My alarm clock would wake me up at 5.30am. Shortly before six I would leave the house to drive to the station to catch the train to Kings Cross.
There was a tiny newsagent/cafe on the platform where I’d buy a paper and if there was time I’d order a cup of tea and two slices of buttered toast that came in a brown paper bag.
I’d then stand at the same spot at one end of the platform with largely the same group of people and when the train arrived we’d get on the last coach and sit in the same seats.
The thing is, I didn’t know any of their names or what they did in London because we never spoke. Not once.
One of our group was the spitting image of an old friend of mine. For several years we sat diagonally opposite one another, he with his book, me with my newspaper, and despite not speaking there was definitely an unspoken bond.
Then, one day, two new people joined our little gang, a young good-looking couple who inadvertently took my friend’s seat and the one next to it and I have never forgotten the confusion on his face.
To be fair he accepted his loss with extremely good grace - he moved to another seat across the aisle - and the new arrangement lasted for a year or two until one half of the good-looking couple got pregnant, stopped getting the train, and was never seen again.
No-one asked about her welfare or the baby because, as I say, we never spoke.
But nor did we bother one another with phone calls or other unwanted noise (music seeping from headphones, for example) which brings me to the point of this post.
Last week I had a meeting in London so I made one of my increasingly rare journeys into the capital by train.
Not only was every member of the old gang conspicuous by their absence, on the return journey a woman in my carriage was having a conference call … on speaker phone! There were three people on the call and we could hear every word.
After half an hour I couldn’t bear it any longer so I moved to the next coach. Within minutes the passenger in front of me was on her speaker phone, holding the device not to her ear but horizontally to her mouth, like a contestant on The Apprentice.
When did this become commonplace or even acceptable?
I remember, 15 years ago, having to conduct a live radio interview on a crowded train. It lasted only a few minutes but another passenger took umbrage and walked the length of the carriage to tell me to “shut up”.
At the time I thought he over-reacted but now I’m not so sure. We need more noise vigilantes on trains.
And why stop there?
I’m lucky to live in a quiet close in a small village and although it’s far from being my dream house I appreciate the fact that in all the years we’ve been here we’ve never been bothered with noisy neighbours.
It wasn’t always like that so whenever we contemplate moving I think, ‘Be careful what you wish for.’
For example, when we bought a flat in Edinburgh in 1994, within hours of moving in the woman downstairs started playing loud dance music that shook the floor.
Her partner, it turned out, was a DJ. Fortunately the relationship didn’t last and peace broke out (after we ‘had a word’) but that moment will stay with me forever.
Then there were the all night raves that took place on three or four consecutive weekends in a building behind our house in Camberwell.
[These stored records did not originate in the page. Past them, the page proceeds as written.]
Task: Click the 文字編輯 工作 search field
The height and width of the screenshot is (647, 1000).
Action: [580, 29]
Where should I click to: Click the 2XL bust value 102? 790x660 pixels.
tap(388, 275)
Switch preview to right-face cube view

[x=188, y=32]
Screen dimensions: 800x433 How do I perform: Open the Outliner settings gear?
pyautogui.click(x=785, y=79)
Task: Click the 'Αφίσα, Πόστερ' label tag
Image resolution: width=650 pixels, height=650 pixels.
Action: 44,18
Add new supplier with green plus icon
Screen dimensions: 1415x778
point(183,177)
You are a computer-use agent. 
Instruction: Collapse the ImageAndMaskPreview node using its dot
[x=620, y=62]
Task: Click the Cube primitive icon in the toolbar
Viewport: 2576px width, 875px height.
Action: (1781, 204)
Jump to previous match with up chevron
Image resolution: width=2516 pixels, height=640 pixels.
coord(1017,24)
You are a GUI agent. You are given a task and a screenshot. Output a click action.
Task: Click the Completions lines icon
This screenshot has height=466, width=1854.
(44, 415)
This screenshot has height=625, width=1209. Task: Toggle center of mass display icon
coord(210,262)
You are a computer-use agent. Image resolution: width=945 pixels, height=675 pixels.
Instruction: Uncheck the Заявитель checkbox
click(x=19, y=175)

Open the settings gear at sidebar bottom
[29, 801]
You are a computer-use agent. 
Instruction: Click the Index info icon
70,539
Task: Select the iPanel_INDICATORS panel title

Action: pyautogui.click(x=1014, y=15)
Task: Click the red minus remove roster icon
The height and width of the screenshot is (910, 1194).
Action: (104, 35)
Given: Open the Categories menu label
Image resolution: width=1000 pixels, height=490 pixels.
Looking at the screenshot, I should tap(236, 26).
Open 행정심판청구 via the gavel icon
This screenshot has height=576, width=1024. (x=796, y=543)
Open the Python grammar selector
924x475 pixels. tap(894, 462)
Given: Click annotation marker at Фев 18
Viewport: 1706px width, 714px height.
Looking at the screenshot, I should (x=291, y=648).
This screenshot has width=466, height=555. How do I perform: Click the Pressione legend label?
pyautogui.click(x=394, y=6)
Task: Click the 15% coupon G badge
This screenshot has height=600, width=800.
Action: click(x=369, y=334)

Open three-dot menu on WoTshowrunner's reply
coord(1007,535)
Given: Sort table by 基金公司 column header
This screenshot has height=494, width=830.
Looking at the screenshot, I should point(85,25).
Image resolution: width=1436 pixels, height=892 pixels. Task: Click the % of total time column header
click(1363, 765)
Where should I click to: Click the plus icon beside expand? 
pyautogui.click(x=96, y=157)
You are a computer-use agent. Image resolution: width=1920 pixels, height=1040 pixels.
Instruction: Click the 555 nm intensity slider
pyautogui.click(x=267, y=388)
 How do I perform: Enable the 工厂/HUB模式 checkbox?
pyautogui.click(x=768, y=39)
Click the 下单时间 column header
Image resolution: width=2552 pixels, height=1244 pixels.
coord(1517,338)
It was so loud it was impossible to sleep but despite the racket the police didn’t want to know. Thankfully, after a few weeks, the organisers moved on.
But still …
Reader Comments (1)
I still believe in each to their own. Maybe that was the only time she had available for a conference call. Don't trains now have quiet carriages? Anyone who finds other people's conversations irritating could choose to go there.
People chatting on trains is perfect practice for shorthand students, and novelists like to sit and listen and take note too for character ideas so I say let's have more if it.
It won't be long before quiet carriages, like the old non smoking carriages, will be the only choice available. I say "choice" but of course when only one option is given and you either have to take it or leave it, that's hardly choice at all.